Blog post

Central Banks: the difficult balance between transparency and flexibility

Publishing date
31 March 2011

What’s at stake

Over the past few months, the Fed has been required to release information about its emergency lending programs and discount window lending as a result of the Dodd-Frank Act and a Supreme Court appeal. This disclosure and the limits – introduced by the Dodd-Frank Act – on the Fed authority to use Section 13(3) of the Federal Reserve Act to extend credit to nonbank and private parties in “unusual and exigent circumstances" illustrate the difficulty of finding the right balance between the right of the public to know what the Fed is doing and the need for policy discretion. In a desire to regain credibility from the public and reduce the Fed bashing rage on Capitol Hill, the Fed announced last Thursday that its Chairman will hold four press conferences per year beginning on April 27 of this year “to provide additional context for the FOMC’s policy decisions.”

Discount lending between August 2007 and March 2010

The Fed released Thursday some 25,000 documents laying out just who tapped the Fed’s oldest and broadest emergency overnight facility between August 2007 and March 2010 after losing its Supreme Court appeal against a Freedom of Information lawsuit from Bloomberg (click here to read the original FOIA request).

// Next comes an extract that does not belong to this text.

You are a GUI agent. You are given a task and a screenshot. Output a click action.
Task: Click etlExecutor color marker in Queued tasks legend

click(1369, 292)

FT Money Supply has started to dig in the pile of documents published and finds that the biggest day for the discount window was October 29 2008 when lending stood at $110bn. There is no big surprise in the names of the institutions but the concentration was unexpected. Questions will be asked about why Dexia and Depfa needed so much from the Fed rather than the ECB. That 74 per cent of the loans were to foreign banks will not win the Fed any friends in Congress.

Binyamin Appelbaum
argues that the long list of banks that lined up at the window, which the Fed provided in the form of a daily loan register, shows a crisis stretching far beyond Wall Street. The discount window was unique because it was open to smaller banks, too. The discount window, which predates the crisis by almost a century, was created to help commercial banks weather cash squeezes.

The new NY Fed blog Liberty Street Economics has a timely post explaining why central banks have discount windows. It notes that the Fed has historically published the total amount of borrowing from the discount window on a weekly basis, but not information on individual loans. By allowing banks to borrow confidentially, this policy aims to make healthy institutions more willing to use the discount window during periods of market stress. It should be emphasized that confidentiality is not meant to protect the identities of individual banks per se, but rather to make the discount window more effective in dealing with market disturbances.

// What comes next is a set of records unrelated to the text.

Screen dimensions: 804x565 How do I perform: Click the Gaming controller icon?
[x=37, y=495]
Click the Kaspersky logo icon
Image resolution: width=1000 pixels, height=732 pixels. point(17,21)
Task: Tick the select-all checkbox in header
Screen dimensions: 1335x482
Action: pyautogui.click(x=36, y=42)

Dodd Frank and previous disclosure requirements

The financial reform law required that emergency measures be disclosed with a degree of transparency unheard of for the central bank.

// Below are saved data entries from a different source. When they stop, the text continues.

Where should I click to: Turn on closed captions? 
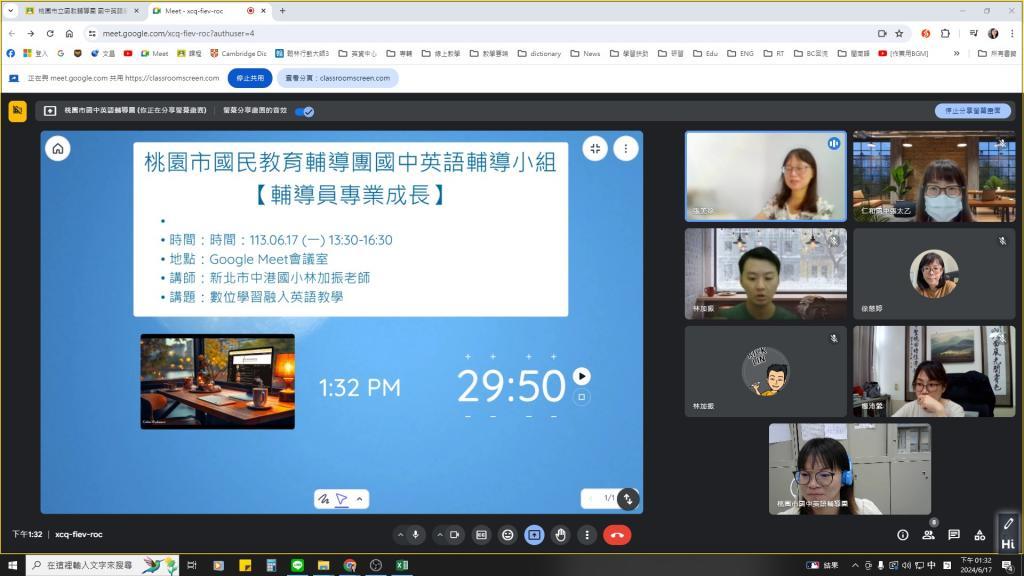(481, 535)
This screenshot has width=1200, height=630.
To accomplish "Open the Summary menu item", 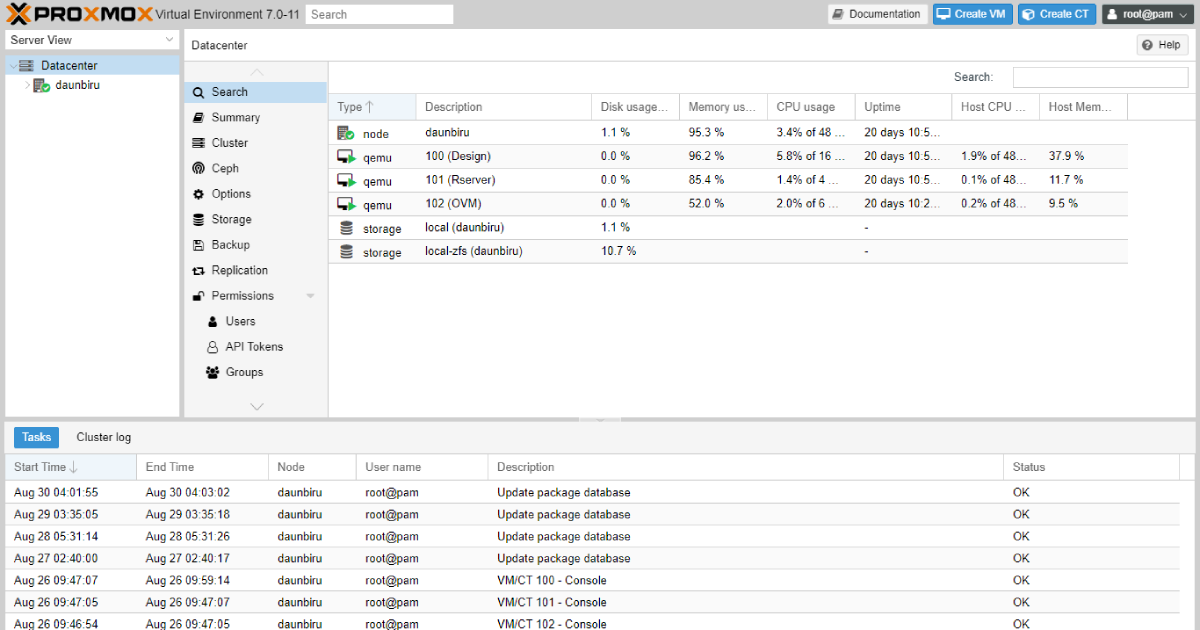I will 235,118.
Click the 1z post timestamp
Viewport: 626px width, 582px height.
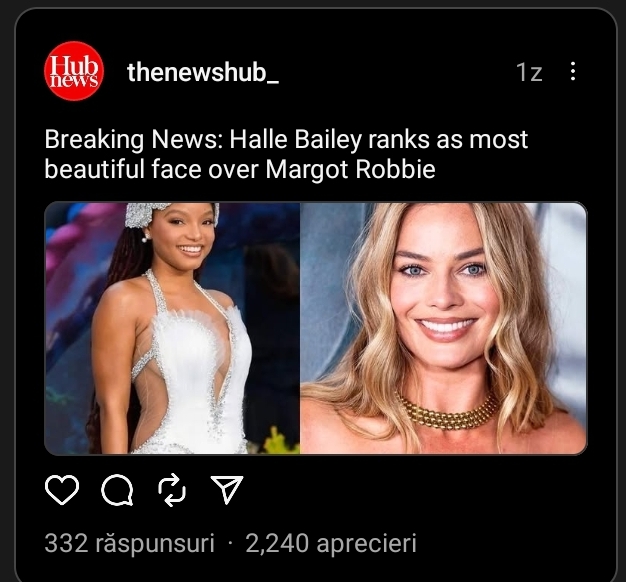(529, 72)
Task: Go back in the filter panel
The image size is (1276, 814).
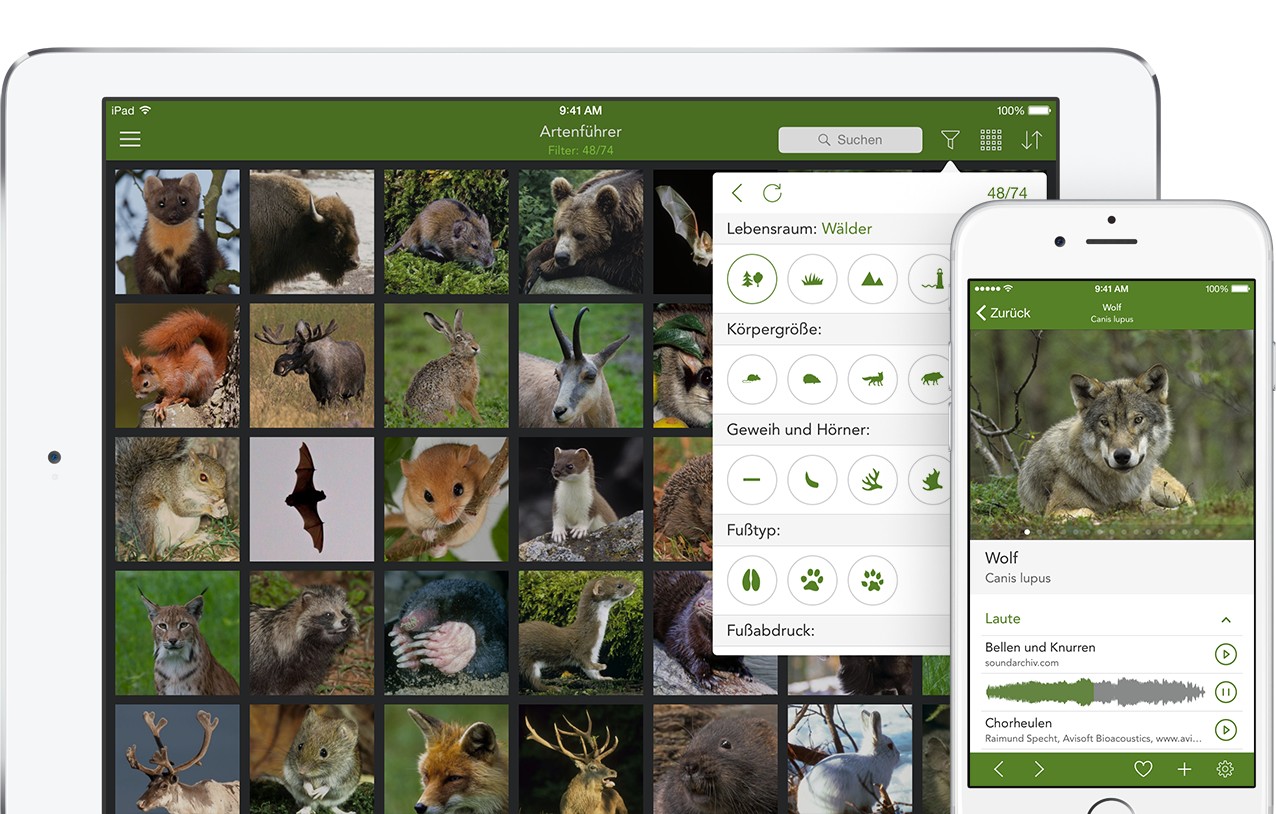Action: [737, 193]
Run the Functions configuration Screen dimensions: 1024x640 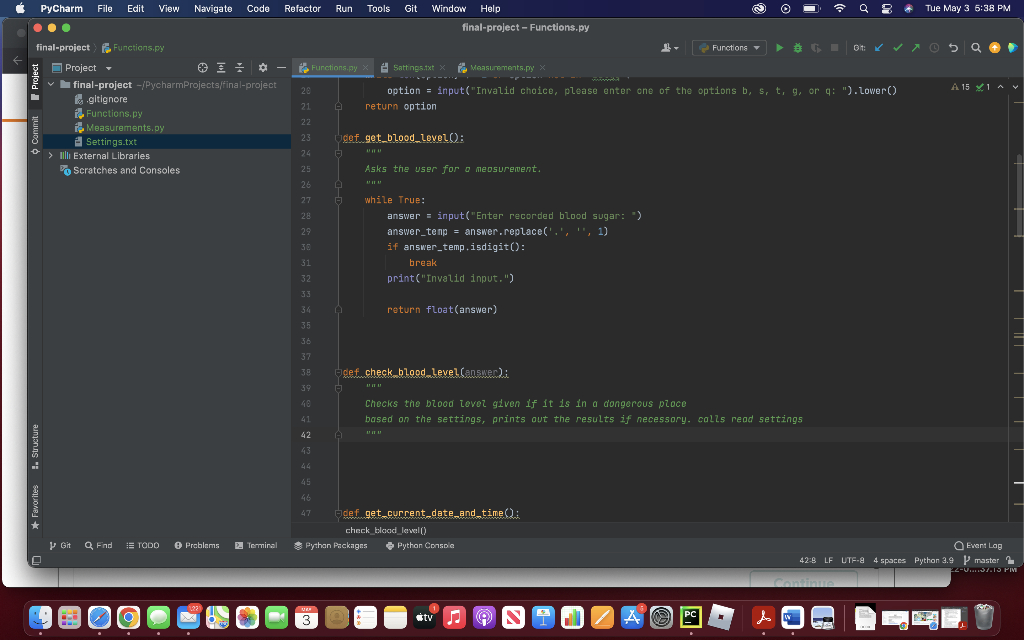779,46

Liberty Street Economics explains that under the Dodd-Frank Act the Fed will disclose counterparties and information about amounts, terms and conditions of discount window lending on an on-going basis with about a two-year time delay.  It is expected that this time delay should help to mitigate any stigma that an immediate release of that information might convey.

On December 1, 2010, the Fed posted detailed information about entities that received loans or other financial assistance under a Section 13(3) credit facility between December 1, 2007, and July 21, 2010, and about persons or entities that participated in the agency MBS purchase program, used foreign currency liquidity swap lines, or borrowed through the TAF during that time frame. The Dodd-Frank Act also established a framework for the delayed disclosure of information on entities that, after July 21, 2010, received a loan from the discount window under Section 10B of the Federal Reserve Act or from a Section 13(3) facility, or participated in OMO transactions.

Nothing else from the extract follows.